Réindustrialiser l’Europe
Deux règlements européens visent à réduire la dépendance de l’Europe en matières : le Net Zero Industry Act (NZIA) et le Critical Raw Material Act (CRM Act). D’ici à 2030, l’Union Européenne :
- devra avoir la capacité de produire au moins 40 % des technologies propres qu’elle installe (NZIA).
- souhaite extraire 10 % de matières stratégiques. Dans ce cadre, l’UE s’est engagée en faveur de l’ouverture de mines sur le territoire européen. L’Agence internationale de l’énergie estime que les mines et les projets de mines en cours ne permettront de satisfaire qu’à hauteur de 70 % des besoins en cuivre et 46 % des besoins en lithium à l’horizon 2035 pour des scénarios sans sobriété, ce qui devrait entraîner une hausse des prix.
- souhaite raffiner 40 % des matières stratégiques sur son territoire, tout en limitant la dépendance à un seul fournisseur non européen à 65 % (CRM Act).
Comment réduire sa dépendance ?
#1. La sobriété reste le principal levier permettant la baisse de consommation des matières vierges.
Un mode de vie sobre peut diminuer les consommations de ressource de plus de 25 % par rapport à un mode de vie consommateur.
#2. Le recyclage est indispensable pour assurer la transition énergétique, mais insuffisant pour répondre aux besoins à venir. Comment agir ?
Augmenter le recyclage des matières critiques pourrait abaisser les besoins en matières primaires vierges de 25 à 40 % en 2050.
Cependant, le recyclage connaît certaines limites :
- Certains métaux utilisés dans les technologies récentes ne sont, pour l’instant, pas présents en quantité suffisante sur le territoire pour être recyclés. Exemples : le lithium ou le cobalt pour les batteries, le silicium pour les panneaux solaires, les terres rares pour les aimants permanents.
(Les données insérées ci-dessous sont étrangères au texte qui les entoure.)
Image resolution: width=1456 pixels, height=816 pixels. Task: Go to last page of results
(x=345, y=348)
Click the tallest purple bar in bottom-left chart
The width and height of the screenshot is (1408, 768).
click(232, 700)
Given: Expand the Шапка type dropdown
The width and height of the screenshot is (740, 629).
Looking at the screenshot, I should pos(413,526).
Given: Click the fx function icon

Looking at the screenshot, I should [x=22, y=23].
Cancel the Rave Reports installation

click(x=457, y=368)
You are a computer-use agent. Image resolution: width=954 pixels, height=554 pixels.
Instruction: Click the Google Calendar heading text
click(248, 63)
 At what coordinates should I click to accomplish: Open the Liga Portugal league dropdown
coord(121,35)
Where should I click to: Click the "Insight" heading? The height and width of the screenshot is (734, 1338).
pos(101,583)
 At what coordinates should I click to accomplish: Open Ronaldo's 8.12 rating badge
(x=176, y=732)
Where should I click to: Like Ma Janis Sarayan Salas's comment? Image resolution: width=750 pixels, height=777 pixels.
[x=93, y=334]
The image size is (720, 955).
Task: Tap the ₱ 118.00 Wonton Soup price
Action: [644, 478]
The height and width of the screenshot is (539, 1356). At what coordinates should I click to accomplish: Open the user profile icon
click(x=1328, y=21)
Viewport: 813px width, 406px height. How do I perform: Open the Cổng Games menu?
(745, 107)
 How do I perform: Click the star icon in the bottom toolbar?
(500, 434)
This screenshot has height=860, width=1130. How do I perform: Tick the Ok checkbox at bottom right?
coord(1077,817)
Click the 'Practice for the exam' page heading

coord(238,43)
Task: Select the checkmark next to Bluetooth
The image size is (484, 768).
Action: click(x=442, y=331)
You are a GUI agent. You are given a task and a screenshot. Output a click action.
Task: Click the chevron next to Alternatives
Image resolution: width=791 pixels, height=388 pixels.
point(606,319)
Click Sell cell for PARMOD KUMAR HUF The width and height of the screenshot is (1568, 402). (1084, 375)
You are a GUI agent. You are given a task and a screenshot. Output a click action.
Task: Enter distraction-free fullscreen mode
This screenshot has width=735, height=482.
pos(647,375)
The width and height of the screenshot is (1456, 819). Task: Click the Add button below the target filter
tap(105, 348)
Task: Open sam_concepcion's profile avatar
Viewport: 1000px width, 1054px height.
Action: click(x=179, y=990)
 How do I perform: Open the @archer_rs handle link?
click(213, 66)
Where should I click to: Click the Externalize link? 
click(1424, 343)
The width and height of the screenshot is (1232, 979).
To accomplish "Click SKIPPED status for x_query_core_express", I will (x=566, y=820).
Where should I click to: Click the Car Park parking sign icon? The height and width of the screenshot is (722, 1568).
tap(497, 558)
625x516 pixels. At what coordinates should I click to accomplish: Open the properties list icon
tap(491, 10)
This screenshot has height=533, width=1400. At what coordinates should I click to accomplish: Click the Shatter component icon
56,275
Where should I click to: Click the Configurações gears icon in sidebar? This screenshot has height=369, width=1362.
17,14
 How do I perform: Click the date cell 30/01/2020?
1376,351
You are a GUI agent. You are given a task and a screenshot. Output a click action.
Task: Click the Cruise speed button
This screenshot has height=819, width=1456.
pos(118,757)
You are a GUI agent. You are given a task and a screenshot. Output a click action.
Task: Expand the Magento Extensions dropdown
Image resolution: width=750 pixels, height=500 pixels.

- D’autres sont trop dispersés et présents en trop faibles quantités dans les objets.
- Les procédés de recyclage peuvent avoir des impacts environnementaux non négligeables, car ils sont énergivores.
Comment faire concrètement ?
- Obliger les fabricants à prendre en charge la fin de vie (collecte et recyclage), afin de les inciter à concevoir des produits plus durables (Responsabilité élargie des producteurs (REP)).
- Privilégier la propriété par abonnement : le fabricant conserve la propriété du produit, ce qui assure un recyclage en fin de vie.
- Faire appel à la blockchain : pour garantir la traçabilité du matériau de son origine à son recyclage.
- Mutualiser les infrastructures de recyclage.
#3. L’ouverture de mines en Europe.
Cette solution est incontournable pour répondre aux besoins en ressources et ainsi ne pas prendre le risque de ralentir la transition écologique par un manque de matières. Ces ouvertures de mines devront être encadrées par les meilleurs standards ESG et s’inscrire comme la première étape d’un approvisionnement plus responsable de nos filières industrielles. Elles devront permettre d’optimiser la gestion des impacts.
- Environnementaux
En réduisant la pollution de l’air et des eaux, la perte de biodiversité, le changement d’affectation des sols, la dégradation du paysage… - Sanitaires
En évitant la contamination des eaux et en réduisant les poussières responsables de maladies respiratoires.
- Sociologiques
En renforçant les droits des mineurs et l’intégration des populations locales dans la gouvernance. - Économiques
En permettant de reconquérir de la souveraineté et des opportunités industrielles sur les chaines de valeur avals.